▸ **Texte fourni**:

Première partie de notre entrevue avec le philosophe moral François Jaquet.

Courtoisie de François Jaquet

Le Délit s’est entretenu avec François Jaquet, maître de conférences en éthique à l’Université de Strasbourg, pour parler de son travail, d’éthique animale et de métaéthique. Voici la première partie de cette entrevue, qui aborde les thèmes de l’éthique animale et des normes morales. Les propos ont été condensés à des fins de présentation.

Le Délit (LD): Pour les lecteurs qui ne vous connaissent pas, parlez-nous un peu de vous. Quel est votre parcours ? Et qu’est-ce qui vous a amené à étudier l’éthique, en particulier la métaéthique et l’éthique animale ?

François Jaquet (FJ): J’ai grandi en Suisse, à Genève, et autour de l’âge de 18 ans, je suis devenu végane. Il se trouve que j’ai rencontré quelques personnes qui étaient véganes et plus ou moins antispécistes, et l’antispécisme m’est un peu apparu comme une évidence. J’en parle parce que c’est à cette époque-là que s’est développé mon intérêt pour la philo. Après avoir passé ma « matu » [diminutif de « maturité », l’examen de fin d’études du lycée en Suisse, ndlr], j’ai pourtant fait une licence en sciences politiques car l’Université de Genève m’aurait obligé à étudier une langue si je voulais faire de la philosophie, et – il faut dire ce qui est – j’étais un peu nul en langues. C’est seulement plus tard que je me suis redirigé vers la philosophie, d’abord en faisant un bout de bachelor puis un doctorat au département de philosophie de l’Université de Genève. Ma thèse portait sur la « théorie de l’erreur », selon laquelle tous les jugements moraux sont faux. J’ai défendu l’idée que même si l’on accepte cette théorie, on peut néanmoins continuer de faire des jugements moraux et adopter une genre de fiction morale – et plus particulièrement, une fiction utilitariste. Là, ça fait trois ans que je fais plutôt de l’éthique animale et que je m’intéresse plus particulièrement à la notion de spécisme.

LD : Parlons donc d’abord de spécisme. Le spécisme, c’est quoi ?

FJ : Le spécisme, comme je le comprends, est une forme de discrimination basée sur l’appartenance d’espèce. C’est-à-dire qu’on est spéciste quand on traite certains individus moins bien que d’autres, et que cette différence de traitement s’explique par l’espèce à laquelle les individus appartiennent.

LD : Le spécisme est-il différent de l’anthropocentrisme ?

FJ : J’aime bien dire qu’il y a une différence entre le spécisme et l’anthropocentrisme. Le spécisme, c’est traiter certains individus mieux que d’autres selon l’espèce à laquelle ils appartiennent. Mais ça peut être n’importe quelle espèce : on peut traiter certains animaux mieux que d’autres parce qu’ils sont des chiens plutôt que des cochons, par exemple. L’anthropocentrisme, en revanche, c’est vraiment traiter les êtres humains mieux que les autres animaux du fait de l’espèce à laquelle ils appartiennent.

« On grandit tous dans une culture où on nous encourage à privilégier les humains par rapport aux autres animaux »

▸ **Données enregistrées**:
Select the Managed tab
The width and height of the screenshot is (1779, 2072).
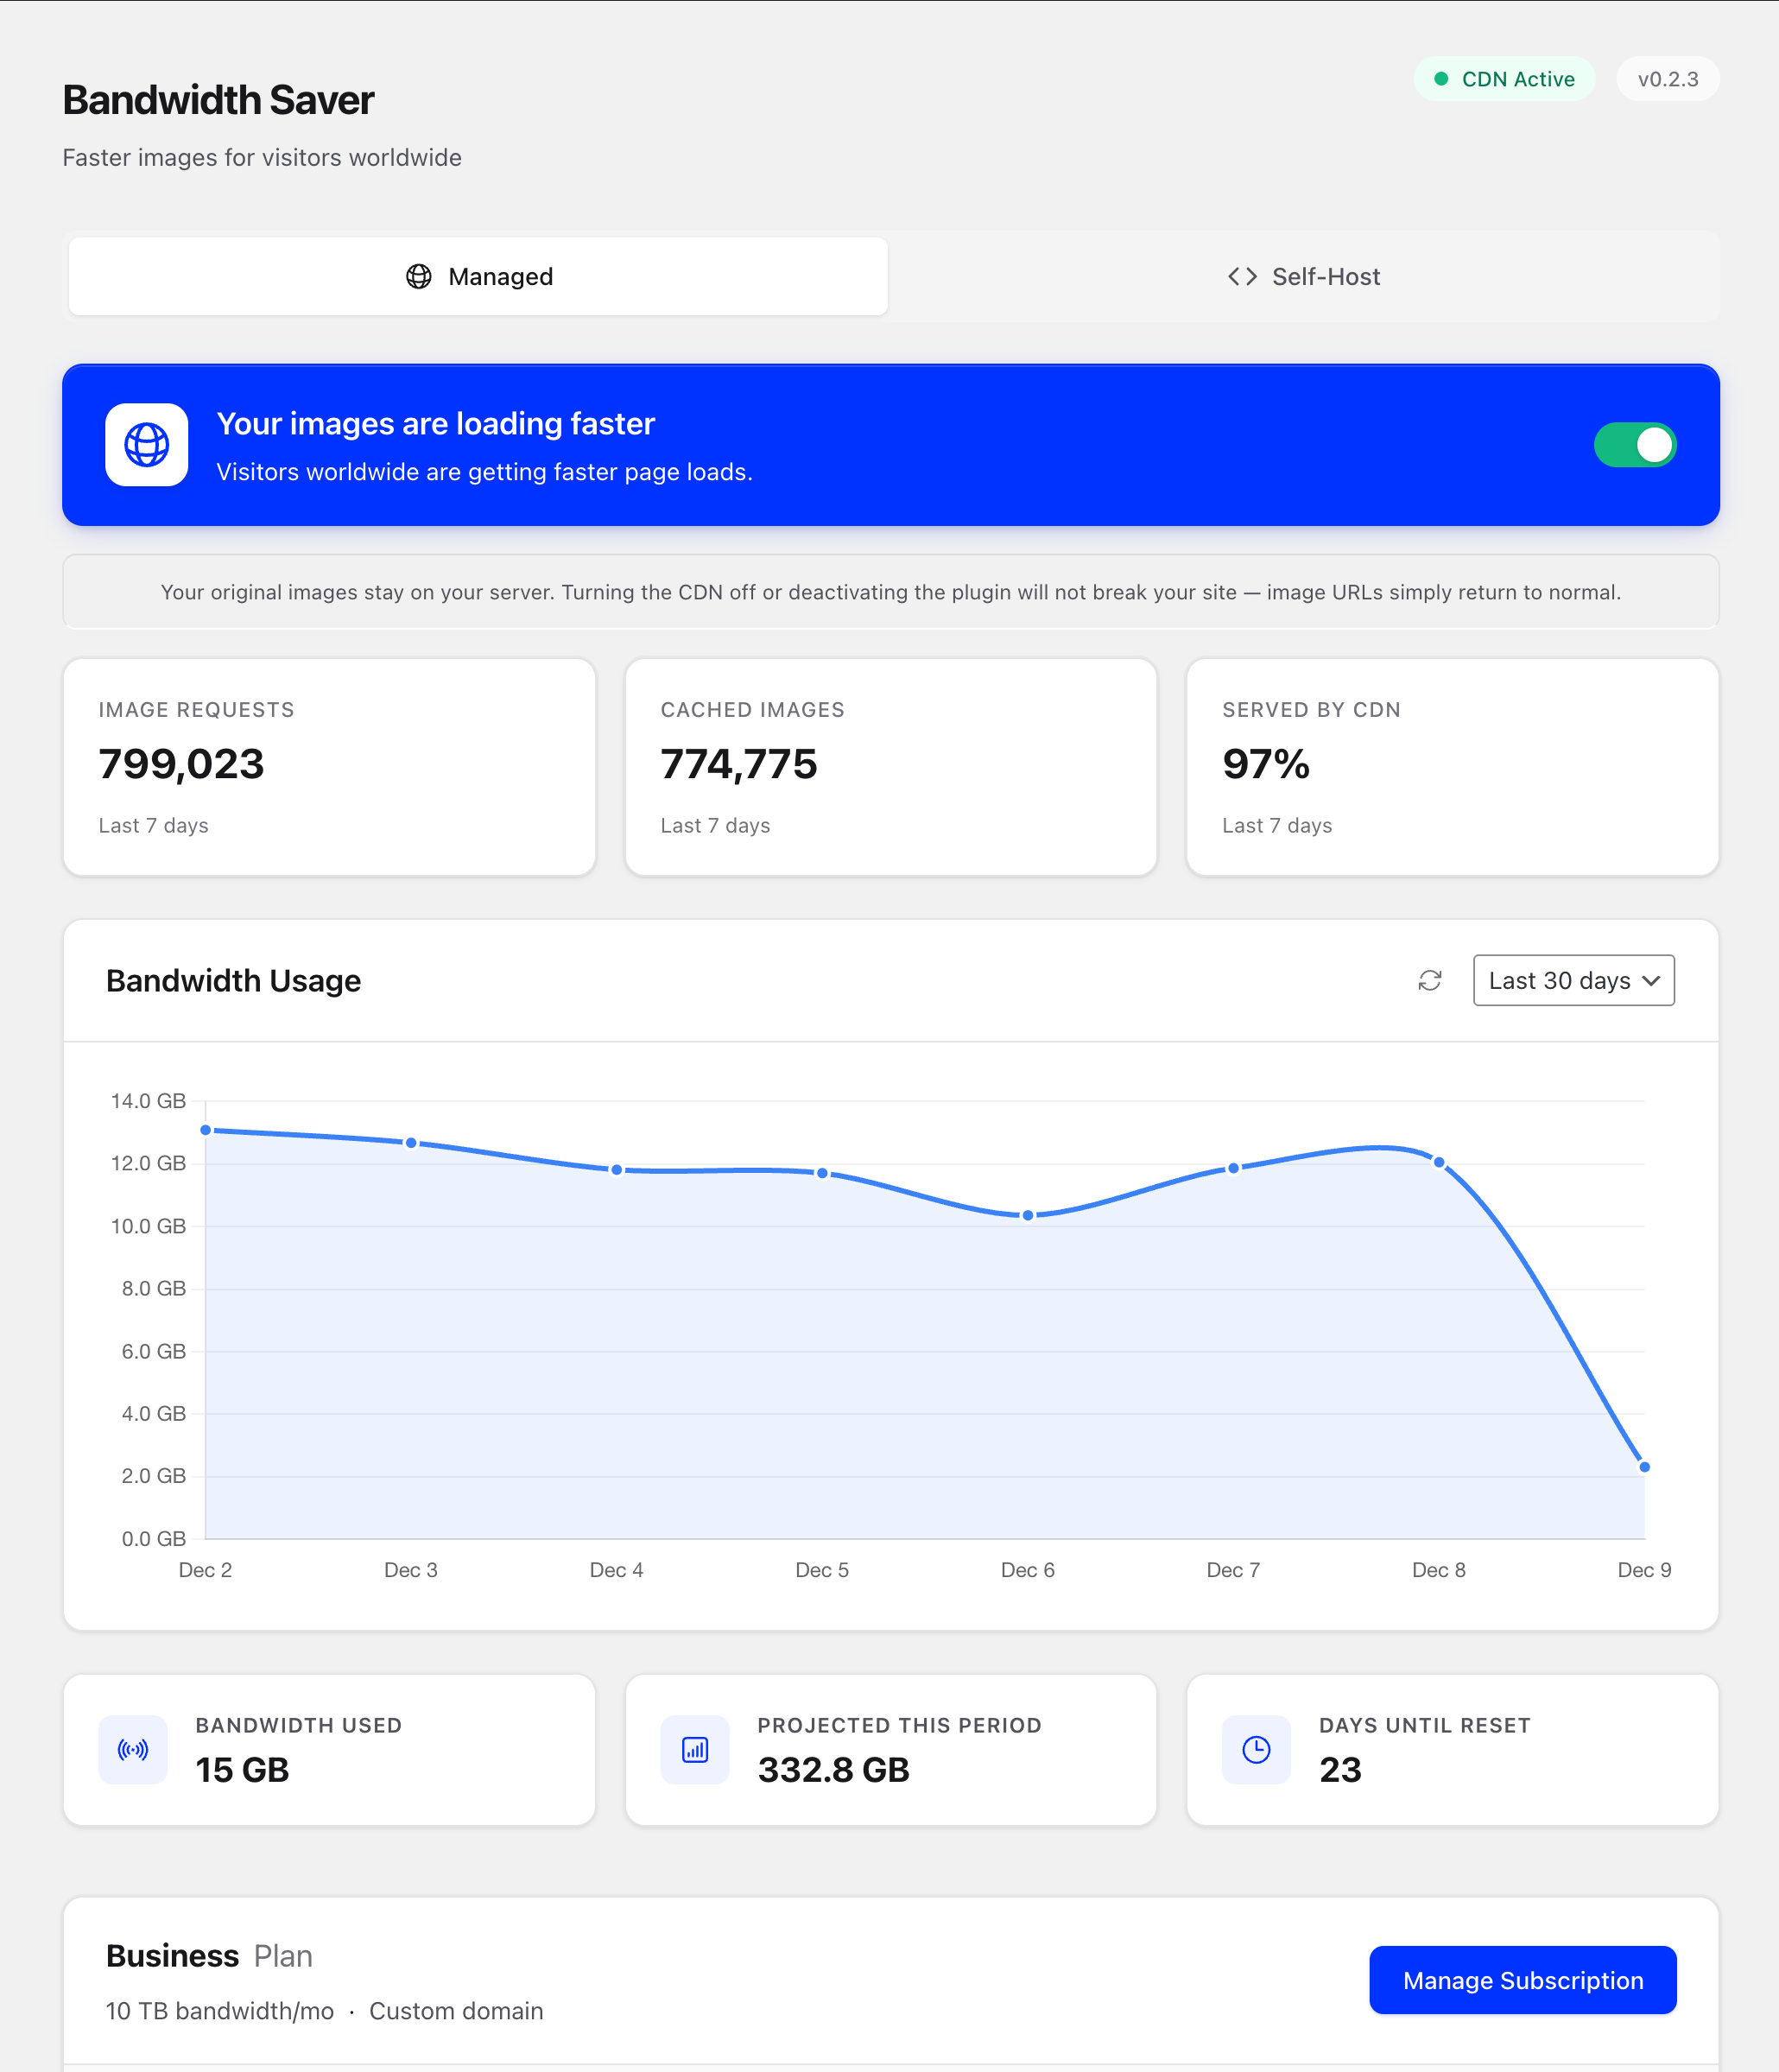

▸ **Consignes**:
- a) Recopiez le passage de l'entretien avec François Jaquet qui commence par « Le Délit (LD): Pour » et se termine par « et l’éthique animale ? », en substituant « lectrices » à « lecteurs ».
- b) Dans l'entretien avec François Jaquet, relevez tous les cursus et diplômes d'études qu'il mentionne en décrivant son parcours.
- c) Prolongez l'entretien avec François Jaquet sur le spécisme à partir de l'endroit où il s'arrête.

▸ **Corrigé**:
- a)
Le Délit (LD): Pour les lectrices qui ne vous connaissent pas, parlez-nous un peu de vous. Quel est votre parcours ? Et qu’est-ce qui vous a amené à étudier l’éthique, en particulier la métaéthique et l’éthique animale ?

- b)
la « matu » (maturité), examen de fin d'études du lycée en Suisse
une licence en sciences politiques
un bout de bachelor en philosophie
un doctorat au département de philosophie de l'Université de Genève

- c)
François Jaquet

LD : Je vois, donc l’anthropocentrisme serait juste une sous-catégorie du spécisme. Est-ce que le spécisme est l’équivalent animal, en quelque sorte, du sexisme ou du racisme ?

FJ : C’est une bonne approche de définir le spécisme de manière à le faire correspondre au racisme et au sexisme, mais cette fois-ci sur le plan de l’espèce. Si votre définition du spécisme est complètement différente de la bonne définition du racisme, alors vous n’avez pas une bonne définition du spécisme. 

LD : Mais il y a quand même des différences entre le spécisme et, disons, le racisme, n’est-ce pas ? Vous en avez parlé pendant la Conférence étudiante sur le droit animal et environnemental. Par exemple, le racisme se définit parfois comme « la croyance que les races existent ». Mais le spécisme, ce n’est pas exactement la croyance que les espèces existent…

FJ : Il y a vraiment pleins de choses différentes qu’on appelle « racisme » en philosophie. On peut parler de préjugés racistes – ça, c’est clairement une croyance –, on peut parler de discriminations racistes – ce qui est plutôt une disposition comportementale… On pourrait tracer le même genre de distinctions pour le spécisme. Mais la forme de spécisme qui a le plus intéressé les philosophes, c’est le spécisme comme discrimination, donc comme traitement inégal.

Voir aussi : Pour un véganisme de sollicitude

LD : Sommes-nous tous des spécistes ?

FJ : Non, pas forcément. Si le spécisme est le fait de discriminer selon l’espèce, de traiter certains individus moins bien que d’autres du fait de l’espèce à laquelle ils appartiennent, on peut très bien imaginer des individus qui ne font pas ça. En tout cas, il y a pas mal d’individus qui essayent de ne pas faire ça. Mais ce n’est pas pour autant qu’ils y arrivent toujours.

« Les agents moraux se rendent compte qu’il y a des normes qui transcendent les conventions »

François Jaquet

LD : Je reformule un tout petit peu la question : avons-nous tous des instincts spécistes ?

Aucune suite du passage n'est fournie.